There are so many things missing from my life right now. So many things I would like to do in my life, so many ways I would like to be creative, live more fully. I can’t do them right now, because so much of my time has to be spent looking at a computer screen. I can’t plant a garden. I can’t refinish furniture. What I can do is look at the world around me as it’s waking up, throwing off the coverlet of snow it wore for so long, and longing for it, longing to live fully in a way I can’t at the moment.

I’m very good at pacing myself, I am. I’m very good at being goal-oriented and saying, I can’t have that now, but I’m working toward it. I can stay focused, take the steps I need to get there. That’s obvious, I think. How else did I get through law school and then out of the law, how else am I making it through the PhD program? But I miss living, I miss feeling as though I were fully alive. I’ll get there. I just have to keep reminding myself that the world I’m working for, the world I want to live in, exists.

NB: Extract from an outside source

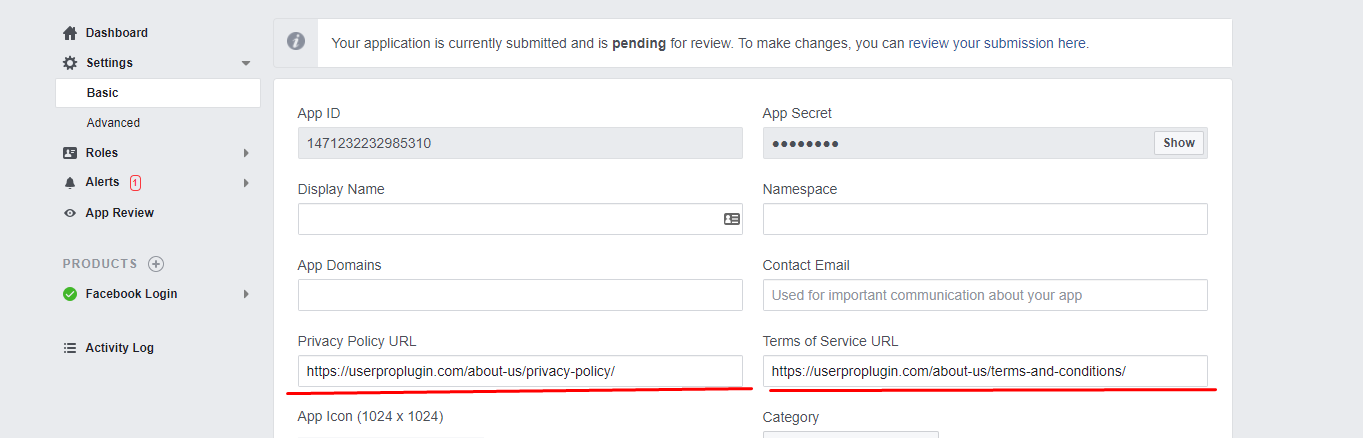The width and height of the screenshot is (1363, 438).
Task: Click the Activity Log list icon
Action: (70, 348)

It’s a world where I have the witch’s cottage I described so long ago, where I can go to the seaside in the summer (early summer, I think) and write. (I’ve even found the perfect cottage. When I have an idea, I immediately research it. And you know, Nag’s Head is surprisingly affordable in early summer.) Where I can go to antique stores on the weekends, and go to museums and wander around the art. Where I can find some Patrick Dougherty installations to look at. (Aren’t they wonderful? Like fairy tales in wood.) Where I can stop by a farm stand and buy peaches, peas. Where I can feel the sun on my skin, and wander around in an orchard or a forest, following a creek and looking at the crawfish. Where I can feel warm and contented and free.

It’s been a long time . . .

That’s what I’m working for, and I’ll get there. It just takes all the focus I have right now, and some nights I end up like this, up late, trying to do everything I need to for the next day. Tired beyond tired.

But I have those thoughts and memories to hold on to. And I’m writing as hard as I can.

When I get there, that will be winter’s real end, I think . . .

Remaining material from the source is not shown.